→ **Problem to solve**
Please pull out every line in the listing below that contains the string "size", copying each one unchanged.
_____
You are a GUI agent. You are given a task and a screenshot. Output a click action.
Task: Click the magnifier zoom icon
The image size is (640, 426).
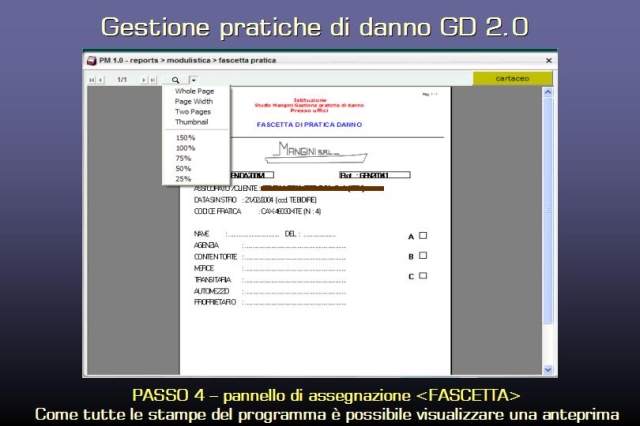pos(175,79)
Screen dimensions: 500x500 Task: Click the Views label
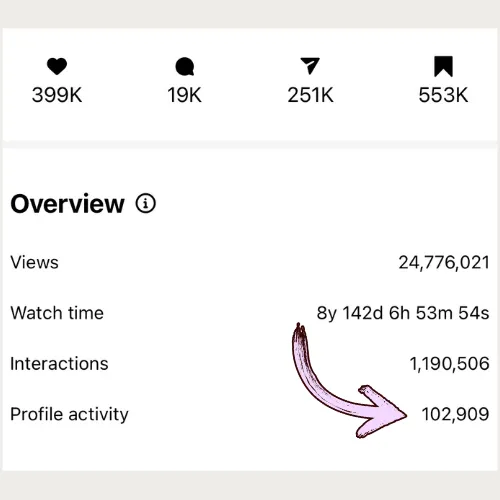34,262
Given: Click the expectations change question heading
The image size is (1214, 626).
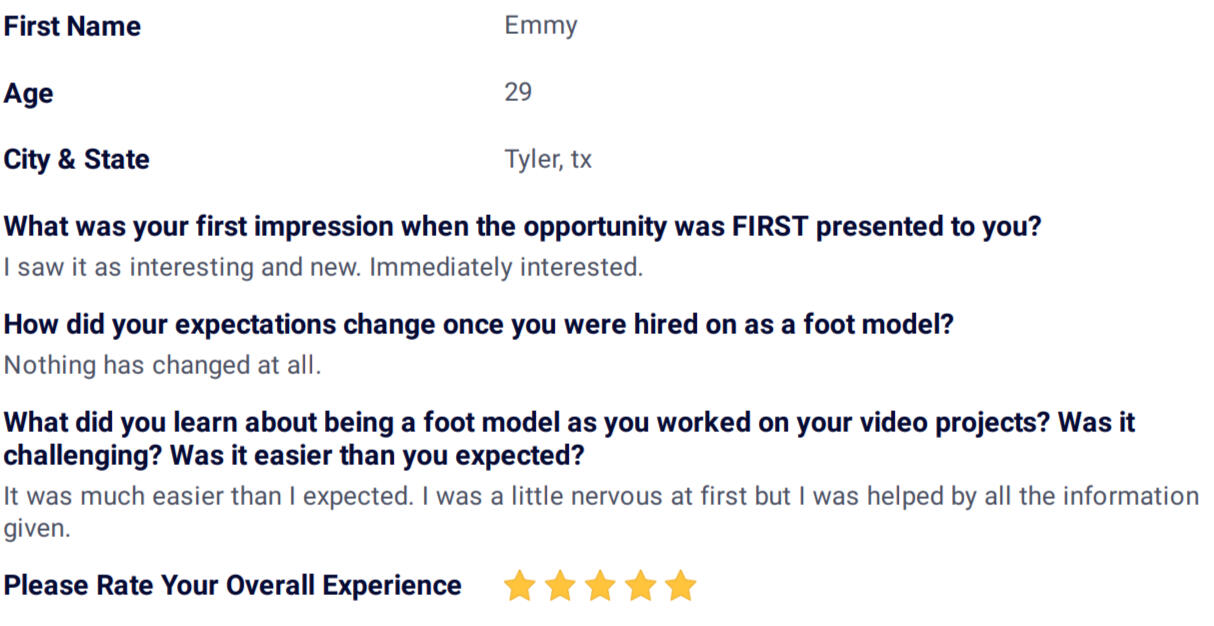Looking at the screenshot, I should (479, 325).
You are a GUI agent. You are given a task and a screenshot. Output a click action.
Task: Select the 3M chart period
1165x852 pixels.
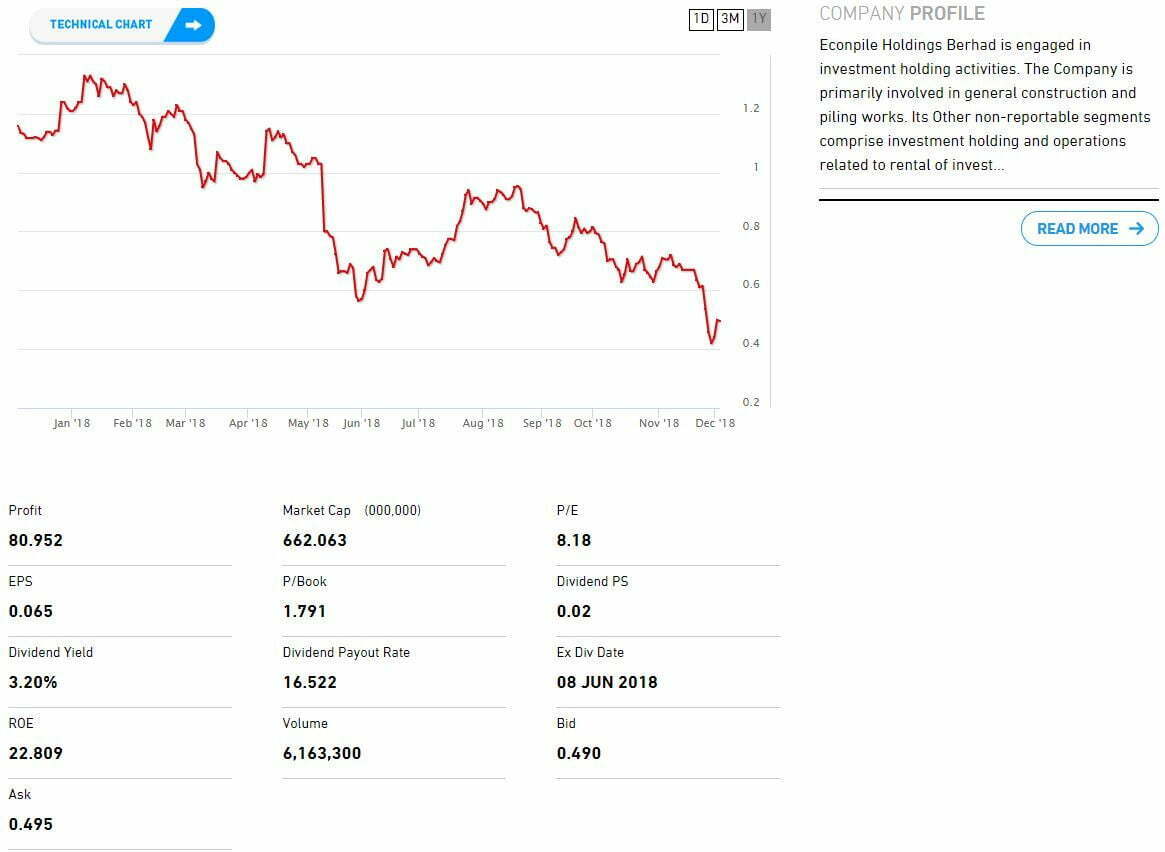coord(730,19)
_____
→ **Result of the task**
The image size is (640, 426).
The image size is (1214, 626).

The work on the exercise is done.